Yang kedua adalah program PAMSIMAS. Jika kita memperhatikan dengan program PAMSIMAS, program pemerintah yang juga berfokus pada masalah air dan sanitasi, dapat dikatakan bahwa program ini kurang berhasil. Sejak tahun 2008 sampai 2013, dari 65 desa intervensi PAMSIMAS, terdapat 40 desa yang sarana air bersihnya sudah tidak berfungsi lagi. Terdapat dua alasan utama akan kegagalan program PAMSIMAS di 40 desa ini.
Alasan pertama adalah rendahnya rasa memiliki masyarakat terhadap sarana yang ada, sehingga banyak pipa dan pompa air yang hilang. Alasan kedua ialah kurangnyarasa tanggungjawab, masyarakat tidak lagi mengumpulkan iuran untuk biaya operasional dan pemeliharaan, sehingga sarana yang ada menjadi rusak dan tidak dapat digunakan lagi. Jika melihat kondisi ini, dapat dikatakan bahwa permasalahan yang ada berasal dari kurangnya rasa memiliki dan tanggung jawab masyarakat terhadap sarana yang ada.
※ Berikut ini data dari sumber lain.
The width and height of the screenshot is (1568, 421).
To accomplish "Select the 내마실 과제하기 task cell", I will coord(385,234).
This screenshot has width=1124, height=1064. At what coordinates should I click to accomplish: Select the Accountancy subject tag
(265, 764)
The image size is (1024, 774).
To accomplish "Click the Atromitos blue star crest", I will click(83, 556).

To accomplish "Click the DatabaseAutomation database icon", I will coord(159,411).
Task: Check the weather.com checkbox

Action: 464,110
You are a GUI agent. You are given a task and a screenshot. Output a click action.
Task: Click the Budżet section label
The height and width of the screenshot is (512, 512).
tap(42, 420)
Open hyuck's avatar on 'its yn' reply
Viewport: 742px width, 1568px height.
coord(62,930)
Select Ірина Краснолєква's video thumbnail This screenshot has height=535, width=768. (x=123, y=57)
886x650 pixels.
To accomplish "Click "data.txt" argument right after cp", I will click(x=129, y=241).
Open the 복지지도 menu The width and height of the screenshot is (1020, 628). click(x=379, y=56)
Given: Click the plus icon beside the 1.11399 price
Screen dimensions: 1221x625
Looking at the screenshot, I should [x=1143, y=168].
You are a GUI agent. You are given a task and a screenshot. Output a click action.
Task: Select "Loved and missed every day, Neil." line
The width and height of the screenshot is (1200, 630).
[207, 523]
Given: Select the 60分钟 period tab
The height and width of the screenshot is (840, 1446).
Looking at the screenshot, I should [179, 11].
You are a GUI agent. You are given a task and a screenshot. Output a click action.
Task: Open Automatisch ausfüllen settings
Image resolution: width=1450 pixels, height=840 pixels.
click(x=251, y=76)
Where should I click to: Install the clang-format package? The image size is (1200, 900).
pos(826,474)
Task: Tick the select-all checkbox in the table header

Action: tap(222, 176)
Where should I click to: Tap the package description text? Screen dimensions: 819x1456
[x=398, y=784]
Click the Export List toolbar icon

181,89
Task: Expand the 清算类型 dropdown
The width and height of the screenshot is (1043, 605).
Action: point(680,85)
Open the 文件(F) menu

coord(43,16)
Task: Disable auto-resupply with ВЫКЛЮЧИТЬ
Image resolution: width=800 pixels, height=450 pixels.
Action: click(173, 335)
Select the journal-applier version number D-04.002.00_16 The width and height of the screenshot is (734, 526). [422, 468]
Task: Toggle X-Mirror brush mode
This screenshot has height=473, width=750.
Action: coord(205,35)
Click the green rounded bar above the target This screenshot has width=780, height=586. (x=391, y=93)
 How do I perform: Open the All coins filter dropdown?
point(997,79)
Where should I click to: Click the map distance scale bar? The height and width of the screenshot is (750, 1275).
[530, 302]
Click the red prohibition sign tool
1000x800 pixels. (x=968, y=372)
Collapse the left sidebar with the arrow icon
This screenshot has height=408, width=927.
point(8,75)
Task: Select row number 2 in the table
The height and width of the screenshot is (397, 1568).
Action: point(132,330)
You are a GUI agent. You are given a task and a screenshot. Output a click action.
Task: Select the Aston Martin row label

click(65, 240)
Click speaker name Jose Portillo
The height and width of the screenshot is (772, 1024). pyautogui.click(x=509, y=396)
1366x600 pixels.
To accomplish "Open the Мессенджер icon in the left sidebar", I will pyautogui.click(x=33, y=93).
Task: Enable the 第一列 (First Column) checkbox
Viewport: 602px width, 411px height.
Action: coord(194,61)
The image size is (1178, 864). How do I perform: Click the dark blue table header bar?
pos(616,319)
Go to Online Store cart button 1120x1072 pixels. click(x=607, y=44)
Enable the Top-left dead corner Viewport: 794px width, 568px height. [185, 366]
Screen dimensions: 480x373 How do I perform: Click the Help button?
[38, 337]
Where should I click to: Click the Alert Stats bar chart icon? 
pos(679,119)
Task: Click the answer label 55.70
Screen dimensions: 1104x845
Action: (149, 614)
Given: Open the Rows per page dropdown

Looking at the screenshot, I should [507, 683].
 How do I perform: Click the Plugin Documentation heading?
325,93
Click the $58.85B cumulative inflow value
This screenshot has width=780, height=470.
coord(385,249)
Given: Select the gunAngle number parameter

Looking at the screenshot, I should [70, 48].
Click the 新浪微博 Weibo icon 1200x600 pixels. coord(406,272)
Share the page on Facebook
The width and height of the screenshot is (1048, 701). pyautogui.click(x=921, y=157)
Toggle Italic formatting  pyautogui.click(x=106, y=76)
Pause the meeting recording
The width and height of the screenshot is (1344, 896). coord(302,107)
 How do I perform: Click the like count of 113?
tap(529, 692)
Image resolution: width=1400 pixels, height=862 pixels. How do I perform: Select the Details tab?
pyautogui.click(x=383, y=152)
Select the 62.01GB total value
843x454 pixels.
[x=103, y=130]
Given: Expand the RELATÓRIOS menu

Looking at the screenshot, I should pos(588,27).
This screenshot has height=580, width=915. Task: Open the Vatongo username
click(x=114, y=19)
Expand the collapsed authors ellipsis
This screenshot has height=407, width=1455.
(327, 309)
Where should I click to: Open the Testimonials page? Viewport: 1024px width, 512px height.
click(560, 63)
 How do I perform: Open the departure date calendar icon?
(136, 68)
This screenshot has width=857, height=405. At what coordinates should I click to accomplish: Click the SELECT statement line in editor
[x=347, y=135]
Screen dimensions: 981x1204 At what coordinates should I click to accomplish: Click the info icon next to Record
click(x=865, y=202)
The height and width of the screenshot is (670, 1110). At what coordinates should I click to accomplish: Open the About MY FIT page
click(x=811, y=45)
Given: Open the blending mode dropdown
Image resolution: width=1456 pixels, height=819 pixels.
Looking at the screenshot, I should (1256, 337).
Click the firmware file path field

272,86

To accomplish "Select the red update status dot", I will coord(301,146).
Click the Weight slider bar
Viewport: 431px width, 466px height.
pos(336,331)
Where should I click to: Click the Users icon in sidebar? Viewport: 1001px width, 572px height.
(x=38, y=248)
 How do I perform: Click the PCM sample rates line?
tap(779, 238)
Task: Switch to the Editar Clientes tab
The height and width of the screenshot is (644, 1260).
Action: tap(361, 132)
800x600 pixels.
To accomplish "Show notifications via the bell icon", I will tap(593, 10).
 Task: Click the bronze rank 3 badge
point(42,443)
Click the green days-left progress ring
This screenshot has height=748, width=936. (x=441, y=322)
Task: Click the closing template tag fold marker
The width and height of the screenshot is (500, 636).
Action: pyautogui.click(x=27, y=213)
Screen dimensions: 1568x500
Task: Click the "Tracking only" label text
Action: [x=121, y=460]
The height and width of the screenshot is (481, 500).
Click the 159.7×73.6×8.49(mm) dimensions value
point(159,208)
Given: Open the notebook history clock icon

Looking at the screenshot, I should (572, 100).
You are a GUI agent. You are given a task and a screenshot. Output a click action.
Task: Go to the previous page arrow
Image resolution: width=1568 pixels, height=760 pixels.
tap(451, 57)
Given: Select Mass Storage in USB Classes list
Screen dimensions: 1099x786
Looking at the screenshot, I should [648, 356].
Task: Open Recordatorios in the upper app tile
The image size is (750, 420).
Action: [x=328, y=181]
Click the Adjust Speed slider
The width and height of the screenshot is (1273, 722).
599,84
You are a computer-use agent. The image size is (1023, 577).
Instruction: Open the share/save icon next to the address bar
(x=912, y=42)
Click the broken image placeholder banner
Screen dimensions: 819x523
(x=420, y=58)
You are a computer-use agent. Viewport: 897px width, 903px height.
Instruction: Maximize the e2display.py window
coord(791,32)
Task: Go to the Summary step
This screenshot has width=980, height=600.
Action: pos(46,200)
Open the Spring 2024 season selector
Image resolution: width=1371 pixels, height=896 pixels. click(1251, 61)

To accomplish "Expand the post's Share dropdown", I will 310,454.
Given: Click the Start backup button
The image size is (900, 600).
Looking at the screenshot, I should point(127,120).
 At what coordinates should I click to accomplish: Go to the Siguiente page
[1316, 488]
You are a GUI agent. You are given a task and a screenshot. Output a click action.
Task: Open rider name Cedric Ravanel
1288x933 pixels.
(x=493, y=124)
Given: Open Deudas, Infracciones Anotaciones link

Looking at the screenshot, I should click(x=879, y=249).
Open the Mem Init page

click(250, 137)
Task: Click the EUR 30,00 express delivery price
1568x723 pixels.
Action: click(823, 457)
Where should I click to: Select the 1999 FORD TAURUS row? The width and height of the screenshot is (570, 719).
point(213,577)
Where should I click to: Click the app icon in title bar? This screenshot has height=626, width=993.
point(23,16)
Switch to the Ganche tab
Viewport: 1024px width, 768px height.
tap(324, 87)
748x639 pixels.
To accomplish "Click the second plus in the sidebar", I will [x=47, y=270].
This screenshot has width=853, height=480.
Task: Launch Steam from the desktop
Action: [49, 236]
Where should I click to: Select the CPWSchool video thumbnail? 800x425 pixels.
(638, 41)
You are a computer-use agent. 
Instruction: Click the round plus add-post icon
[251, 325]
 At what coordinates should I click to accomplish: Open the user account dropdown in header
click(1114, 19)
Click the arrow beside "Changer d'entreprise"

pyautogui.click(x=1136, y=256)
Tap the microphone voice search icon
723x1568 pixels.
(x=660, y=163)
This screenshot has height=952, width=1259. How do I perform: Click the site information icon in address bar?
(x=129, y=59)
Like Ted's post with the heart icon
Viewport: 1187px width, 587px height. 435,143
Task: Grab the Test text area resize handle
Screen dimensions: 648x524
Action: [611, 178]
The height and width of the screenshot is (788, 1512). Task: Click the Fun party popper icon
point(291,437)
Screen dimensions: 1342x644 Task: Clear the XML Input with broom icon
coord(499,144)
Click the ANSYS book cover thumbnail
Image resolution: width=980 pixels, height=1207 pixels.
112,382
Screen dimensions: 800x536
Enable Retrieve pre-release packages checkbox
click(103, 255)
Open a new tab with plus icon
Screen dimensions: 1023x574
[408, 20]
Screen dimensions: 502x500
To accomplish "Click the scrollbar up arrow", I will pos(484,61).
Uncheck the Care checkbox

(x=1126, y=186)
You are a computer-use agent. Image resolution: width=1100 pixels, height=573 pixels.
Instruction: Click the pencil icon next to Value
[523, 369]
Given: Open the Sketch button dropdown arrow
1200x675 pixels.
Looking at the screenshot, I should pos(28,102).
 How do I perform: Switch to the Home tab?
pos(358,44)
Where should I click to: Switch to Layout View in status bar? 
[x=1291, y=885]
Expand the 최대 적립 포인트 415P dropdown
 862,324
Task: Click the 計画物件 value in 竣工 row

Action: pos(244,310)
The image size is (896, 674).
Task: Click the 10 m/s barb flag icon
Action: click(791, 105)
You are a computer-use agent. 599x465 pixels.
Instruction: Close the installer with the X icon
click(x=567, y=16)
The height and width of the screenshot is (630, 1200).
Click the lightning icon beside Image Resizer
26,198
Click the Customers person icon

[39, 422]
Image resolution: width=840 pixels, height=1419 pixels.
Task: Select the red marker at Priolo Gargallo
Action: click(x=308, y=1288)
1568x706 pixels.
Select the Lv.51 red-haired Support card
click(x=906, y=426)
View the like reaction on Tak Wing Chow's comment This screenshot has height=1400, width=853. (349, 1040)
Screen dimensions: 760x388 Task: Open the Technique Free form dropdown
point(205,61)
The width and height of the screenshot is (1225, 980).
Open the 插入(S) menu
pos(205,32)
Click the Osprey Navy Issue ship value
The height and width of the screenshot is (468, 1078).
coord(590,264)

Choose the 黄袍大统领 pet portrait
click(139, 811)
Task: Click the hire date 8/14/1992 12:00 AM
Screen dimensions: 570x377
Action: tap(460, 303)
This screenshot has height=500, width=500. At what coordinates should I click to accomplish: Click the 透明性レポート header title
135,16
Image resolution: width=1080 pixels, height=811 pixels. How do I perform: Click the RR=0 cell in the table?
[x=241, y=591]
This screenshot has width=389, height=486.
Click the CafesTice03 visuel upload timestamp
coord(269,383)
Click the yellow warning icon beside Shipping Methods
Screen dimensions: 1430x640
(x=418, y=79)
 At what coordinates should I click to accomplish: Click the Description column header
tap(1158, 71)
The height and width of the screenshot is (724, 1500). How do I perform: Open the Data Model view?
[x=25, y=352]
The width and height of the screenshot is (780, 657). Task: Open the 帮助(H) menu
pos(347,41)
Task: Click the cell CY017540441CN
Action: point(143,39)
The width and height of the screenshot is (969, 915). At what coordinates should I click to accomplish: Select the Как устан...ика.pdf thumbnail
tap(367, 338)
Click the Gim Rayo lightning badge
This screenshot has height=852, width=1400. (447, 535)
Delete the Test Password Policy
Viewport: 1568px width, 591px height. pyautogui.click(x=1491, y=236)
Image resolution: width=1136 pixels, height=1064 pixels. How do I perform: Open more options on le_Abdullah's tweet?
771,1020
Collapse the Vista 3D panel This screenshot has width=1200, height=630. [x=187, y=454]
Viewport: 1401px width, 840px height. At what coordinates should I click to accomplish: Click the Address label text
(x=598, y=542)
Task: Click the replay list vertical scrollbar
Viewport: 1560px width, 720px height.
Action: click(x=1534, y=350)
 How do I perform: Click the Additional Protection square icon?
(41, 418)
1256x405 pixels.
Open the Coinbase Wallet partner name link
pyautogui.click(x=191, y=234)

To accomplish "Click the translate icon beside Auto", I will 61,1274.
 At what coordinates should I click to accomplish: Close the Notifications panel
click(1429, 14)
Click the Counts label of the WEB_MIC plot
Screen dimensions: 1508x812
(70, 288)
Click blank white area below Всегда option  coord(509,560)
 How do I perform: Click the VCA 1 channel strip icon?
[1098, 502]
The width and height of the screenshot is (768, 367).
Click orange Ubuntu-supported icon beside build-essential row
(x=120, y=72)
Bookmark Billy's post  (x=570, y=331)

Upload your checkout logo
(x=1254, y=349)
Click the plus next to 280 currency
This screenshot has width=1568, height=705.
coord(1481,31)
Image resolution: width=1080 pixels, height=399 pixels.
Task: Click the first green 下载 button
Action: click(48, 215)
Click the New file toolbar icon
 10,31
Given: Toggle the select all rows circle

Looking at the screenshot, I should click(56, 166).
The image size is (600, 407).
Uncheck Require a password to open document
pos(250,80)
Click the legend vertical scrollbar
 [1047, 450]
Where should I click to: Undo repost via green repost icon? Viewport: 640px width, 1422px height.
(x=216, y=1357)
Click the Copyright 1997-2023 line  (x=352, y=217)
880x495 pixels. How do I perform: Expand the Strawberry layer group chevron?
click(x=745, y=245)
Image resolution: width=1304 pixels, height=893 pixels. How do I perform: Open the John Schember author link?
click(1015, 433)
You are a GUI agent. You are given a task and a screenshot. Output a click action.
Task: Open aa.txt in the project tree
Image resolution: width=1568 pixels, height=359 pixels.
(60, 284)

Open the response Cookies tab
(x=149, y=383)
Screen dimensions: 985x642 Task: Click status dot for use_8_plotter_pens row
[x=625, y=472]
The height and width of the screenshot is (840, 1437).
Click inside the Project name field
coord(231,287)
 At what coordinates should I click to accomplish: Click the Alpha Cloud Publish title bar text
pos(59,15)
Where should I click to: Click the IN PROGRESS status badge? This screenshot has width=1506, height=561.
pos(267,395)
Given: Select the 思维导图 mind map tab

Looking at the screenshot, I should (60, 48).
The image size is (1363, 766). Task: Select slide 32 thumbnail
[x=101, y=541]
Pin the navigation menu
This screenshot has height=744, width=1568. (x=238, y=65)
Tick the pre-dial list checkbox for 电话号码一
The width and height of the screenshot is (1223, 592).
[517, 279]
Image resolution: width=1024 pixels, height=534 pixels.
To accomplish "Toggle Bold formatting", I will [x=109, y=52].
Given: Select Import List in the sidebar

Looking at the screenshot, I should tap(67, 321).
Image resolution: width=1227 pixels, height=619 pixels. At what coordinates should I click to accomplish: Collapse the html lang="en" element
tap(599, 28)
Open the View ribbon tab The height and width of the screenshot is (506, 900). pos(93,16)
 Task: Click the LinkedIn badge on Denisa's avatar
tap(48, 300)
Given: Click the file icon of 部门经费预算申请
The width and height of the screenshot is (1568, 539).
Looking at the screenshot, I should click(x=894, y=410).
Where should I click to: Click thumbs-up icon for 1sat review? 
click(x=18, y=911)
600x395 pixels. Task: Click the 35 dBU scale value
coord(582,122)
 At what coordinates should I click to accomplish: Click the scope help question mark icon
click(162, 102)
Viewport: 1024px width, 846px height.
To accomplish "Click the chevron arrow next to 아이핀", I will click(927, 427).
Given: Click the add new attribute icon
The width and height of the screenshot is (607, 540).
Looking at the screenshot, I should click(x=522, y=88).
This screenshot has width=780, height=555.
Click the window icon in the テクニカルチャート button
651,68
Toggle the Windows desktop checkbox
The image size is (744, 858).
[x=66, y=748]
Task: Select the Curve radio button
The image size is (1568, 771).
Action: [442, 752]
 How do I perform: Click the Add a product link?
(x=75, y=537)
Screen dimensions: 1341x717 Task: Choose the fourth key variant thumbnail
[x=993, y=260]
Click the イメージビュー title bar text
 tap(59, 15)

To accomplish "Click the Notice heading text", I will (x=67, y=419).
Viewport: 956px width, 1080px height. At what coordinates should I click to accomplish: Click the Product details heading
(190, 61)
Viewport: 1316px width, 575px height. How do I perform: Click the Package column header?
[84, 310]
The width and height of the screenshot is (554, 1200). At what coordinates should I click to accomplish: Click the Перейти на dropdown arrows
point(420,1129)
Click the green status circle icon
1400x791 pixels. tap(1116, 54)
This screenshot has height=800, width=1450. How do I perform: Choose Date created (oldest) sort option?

Jika diselidiki lebih jauh, dapat diketahui bahwa kesimpulan ini mungkin terjadi karena waktu sosialisasi dan pendampingan terhadap masyarakat yang relatif singkat dari pihak fasilitator PAMSIMAS.
Karena PAMSIMAS merupakan program pemerintah, PAMSIMAS merupakan suatu program strategis yang sangat penting karena memilki nilai keberlanjutan yang tinggi dibantingkan ProAir yang hanya bersifat sementara. Namun, berdasarkan pemaparan penulis sebelumnya, dapat disimpulkan bahwa kegagalan program ini terletak pada nilai pemberdayaannya yang rendah. Jika dibandingkan dengan ProAir, alokasi waktu pada proses pendampingan masyarakat sangatlah kecil, padahal pendampingan masyarakat adalah yang utama. Melalui proses sosialisasi yang tepat, masyarakat akan menyadari bahwa mereka sangatlah membutuhkan air bersih. Dengan adanya kesadaran tersebut, akan lebih mudah untuk meningkatkan rasa memilki dan tanggung jawab masyarakat terhadap sarana yang telah dibangun. Pendampingan terhadap organinasi masyarakat pengelola operasional dan pemeliharaan sarana juga penting demi keberlanjutan pemanfaatan sarana yang ada.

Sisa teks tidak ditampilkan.